Focus on Creating Fewer Stronger Pages Rather Than Splitting Them Up
John recommends focusing on having fewer, stronger pages rather than splitting up longer pieces of content into separate pages to target different queries.
A Small Proportion of Thin Pages Is Not an Issue
Thin content is a normal occurrence on websites and shouldn’t be considered a critical issue if it only impacts a small proportion of pages e.g. large news publishers may have some shorter articles which still provide unique content.
A Small Proportion of Thin Content Pages is Fine
Thin content pages can be a natural part of a site, like on category pages, and isn’t an issue with Google providing it is a small proportion of a site’s pages.
Microsites Can Be Seen as Doorway Pages
Microsites often look like a collection of doorway pages. If you are looking to build these microsites up in the long run then this might be an option, but if they don’t have value beyond driving traffic to another site, then microsites aren’t recommended for search and should be noindexed.

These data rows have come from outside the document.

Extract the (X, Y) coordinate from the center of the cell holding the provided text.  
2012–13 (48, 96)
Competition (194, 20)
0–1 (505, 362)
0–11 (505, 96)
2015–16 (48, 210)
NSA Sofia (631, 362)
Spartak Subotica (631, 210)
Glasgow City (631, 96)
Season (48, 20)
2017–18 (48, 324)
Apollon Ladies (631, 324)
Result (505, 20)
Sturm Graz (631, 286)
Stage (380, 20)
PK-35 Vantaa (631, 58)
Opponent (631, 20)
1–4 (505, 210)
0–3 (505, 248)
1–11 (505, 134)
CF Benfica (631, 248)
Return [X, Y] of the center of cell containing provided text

Google Tries to Figure Out Full Content When Encounters 206 Response Code
For pages returning the 206 response code (don’t have full content), Google follows that response code and tries to figure out the full content of the page so they can index it. Google doesn’t do anything special for this 206 response code, they try to follow the HTTP standards.
Manual Action Penalties can be Applied to Thin, Spun or Aggregated Content
Thin content penalties can be applied to sites manually by the web spam team where the entire site seems to be thin, ‘spun’, or aggregated from other sources without any unique additional value.
Google Considers Amount of Unique Content Per Page and Number of Pages with Unique Content
Google looks at how much text on each page is unique, and how many pages have unique content.